MATERIAL TO PROCESS ::
........
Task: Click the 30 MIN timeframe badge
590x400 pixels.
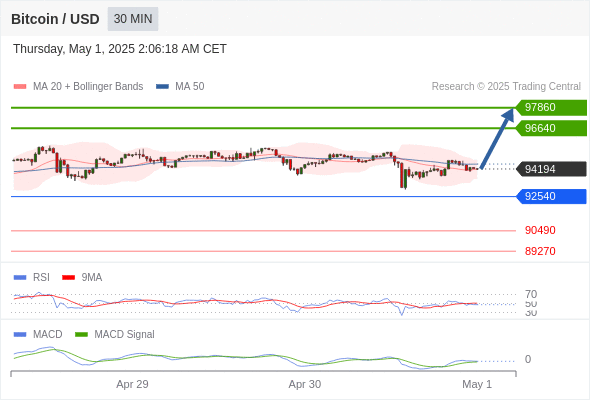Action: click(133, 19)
........
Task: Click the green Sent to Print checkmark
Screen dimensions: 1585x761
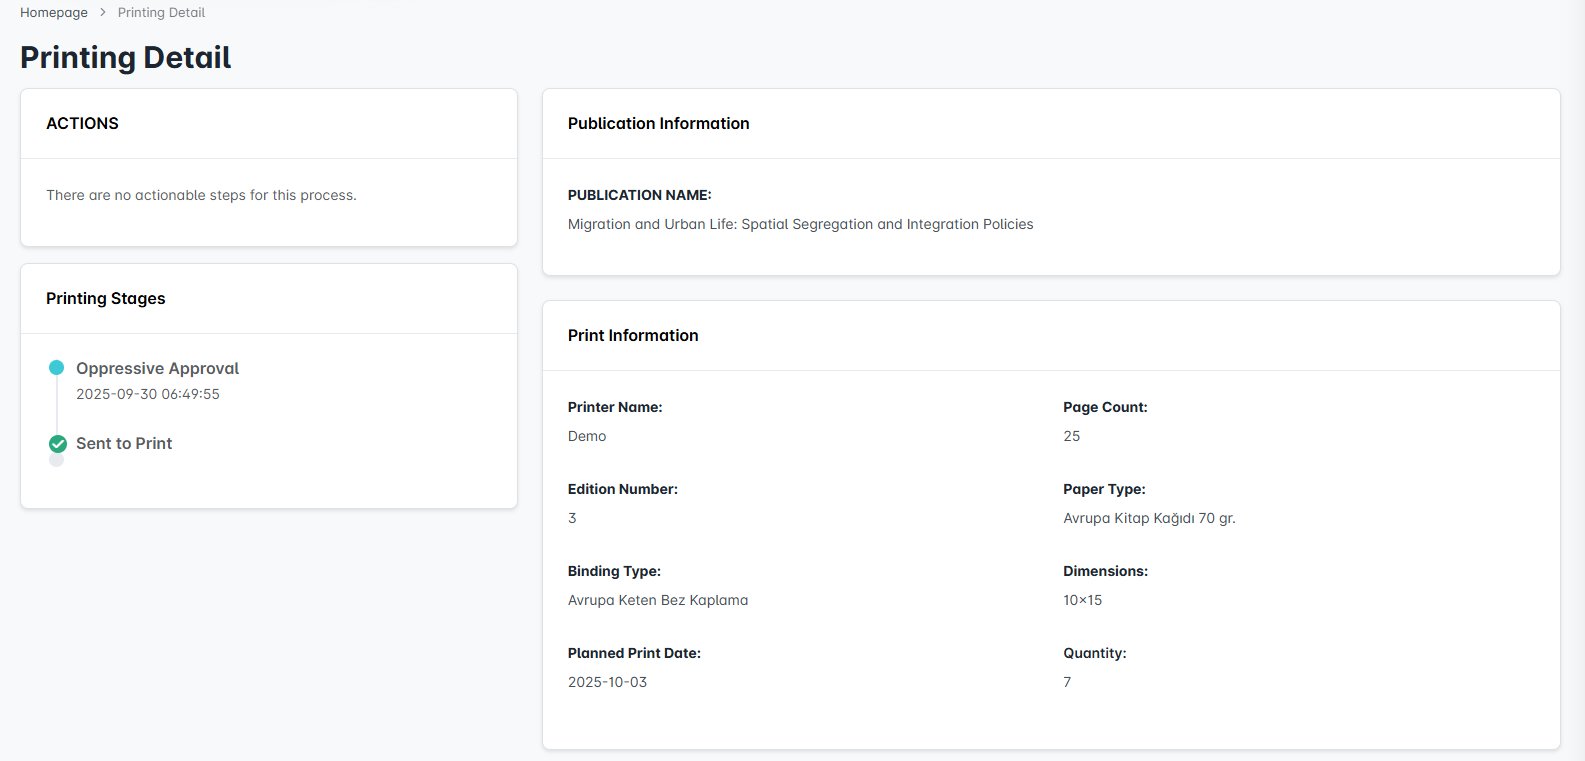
........
ABOUT THIS EXERCISE :: Using the listing above, locate the lines that hold "Task" and copy each one.

EXERCISE RESPONSE ::
Task: Click the 30 MIN timeframe badge
Task: Click the green Sent to Print checkmark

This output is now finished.